Taken together, these things have highlighted the extent to which many final salary defined benefit schemes are underfunded. In a number of instances, the funding deficit has been larger than the market value of the company concerned, and there have been some high-profile cases of companies going into liquidation, dragged down by the scale of the deficit.

Trustees can, in fact, find themselves faced with a decision as to whether or not it is in the best interest of the members to put the company into the hands of the receivers. Putting colleagues out of work today to give them a slightly better pension in 20 years, at today’s market valuation of the equities, is not a decision that many would relish having to make.

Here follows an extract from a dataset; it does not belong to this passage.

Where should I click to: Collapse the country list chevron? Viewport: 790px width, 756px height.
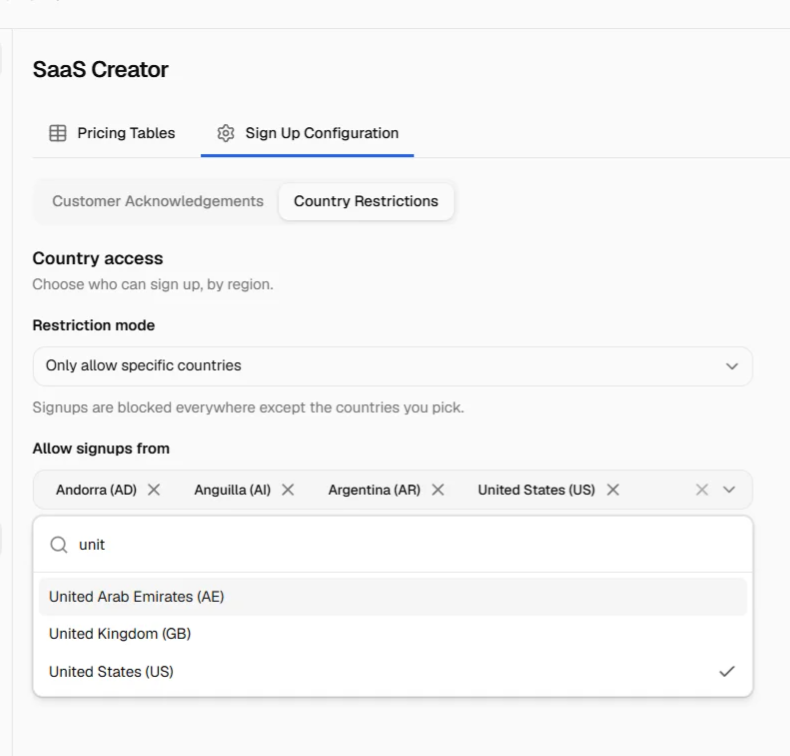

As Harvey-Wood observes, there have been a number of court judgments recently that give trustees the right to waive some or all of the fund shortfall if they think the continuation of the business would be more in the interests of all the scheme’s beneficiaries. For example, the company could agree to increased contributions over a number of years. Alternatively, or additionally, the trustees could take the view that equity markets would improve over time and the current funding deficit would melt away.

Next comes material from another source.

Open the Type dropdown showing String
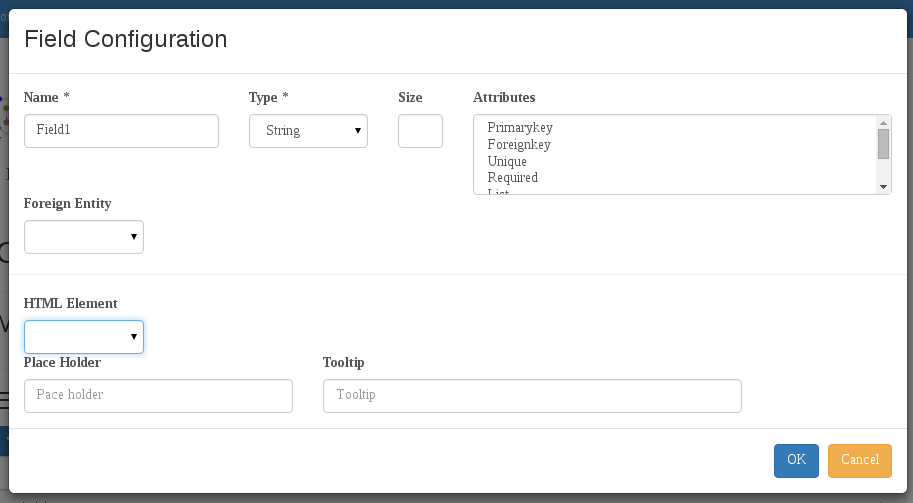[308, 131]
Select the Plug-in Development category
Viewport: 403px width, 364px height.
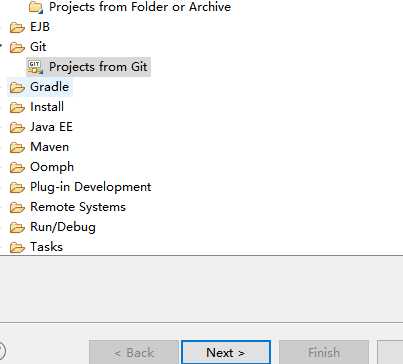(x=91, y=187)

While taking these tremendously difficult decisions, trustees will also have to bear in mind what their own position will be if things turn out badly. Some disgruntled members could decide to litigate against them for supposed negligence, and then they would stand liable in their own person for any shortfall, putting their house, property and whatever private means they might have in jeopardy.

The finance director’s position, where he or she is also a scheme trustee, is even more complicated, since they will have detailed knowledge of the company’s future plans and likely capacity, or lack of capacity, to make up the shortfall. “FDs who act as trustees can really get conflicted over questions of whether to trigger some sort of statutory debt action on the employer. However, they generally have a large commitment to, and stake in, the pension scheme. They also have superior numeracy and analytical skills, and therefore have a lot to offer trustees. So it is not easy for them to simply resign their trustee position,” Harvey-Wood says. His advice to FDs is to think about using two pension fund advisors – one for when they wear their finance director hat and another when they wear their trustee hat.

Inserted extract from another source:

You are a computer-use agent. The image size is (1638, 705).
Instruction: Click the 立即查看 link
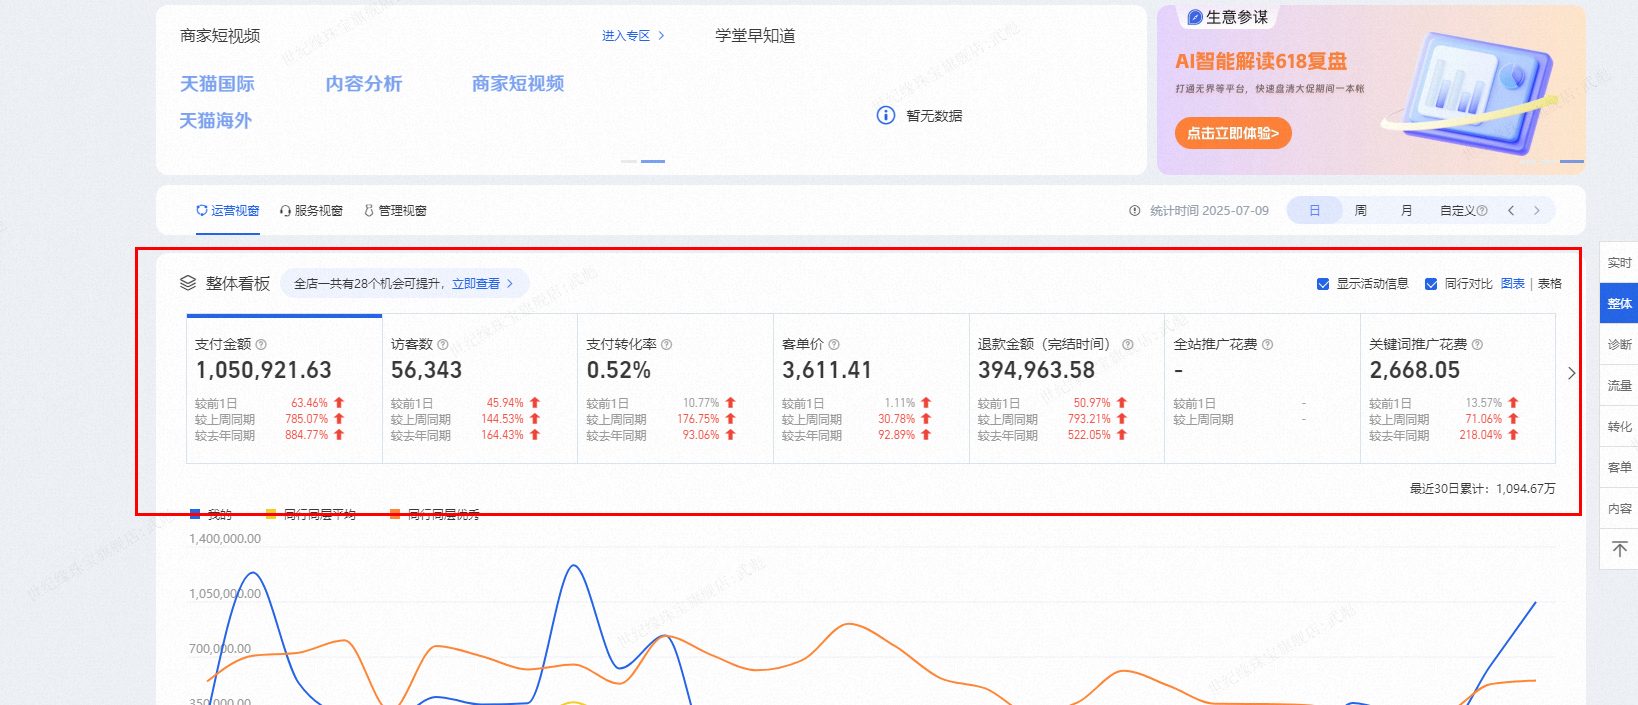click(x=476, y=284)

Kenneth Donaldson, director and actuary with specialist pension and benefits consultancy Hazell Carr, argues that the FD’s conflict as trustee has always been there, but that it will get sharper and sharper in future years. He points out that although the government signalled its intention in the recent pensions green paper to scrap the MFR, what it plans to replace it with, paradoxically, will intensify the dilemmas facing trustees and FDs.

The current proposal is for what are called scheme-specific funding arrangements to be set in each instance by the scheme actuary. Donaldson argues that the effect of this alteration will be to make actuaries look to cover their own backs against potential litigation. “I would be astonished if this does not result in actuaries moving in the direction of wanting every scheme to be fully funded,” he says.

By fully funded he means having sufficient funds to meet current insurance company annuity rates for all members. This is presently the condition that solvent employers wanting to close their final salary schemes have to meet. It is regarded as prohibitively expensive.

So if scrapping the MFR means it is replaced by a set of arrangements that massively increase funding deficits because the new measures set by worried actuaries are so much sterner, one can expect matters to get worse as a result of the government’s proposed reforms. “The law of unintended consequences seems to be working to perfection here,” he concludes.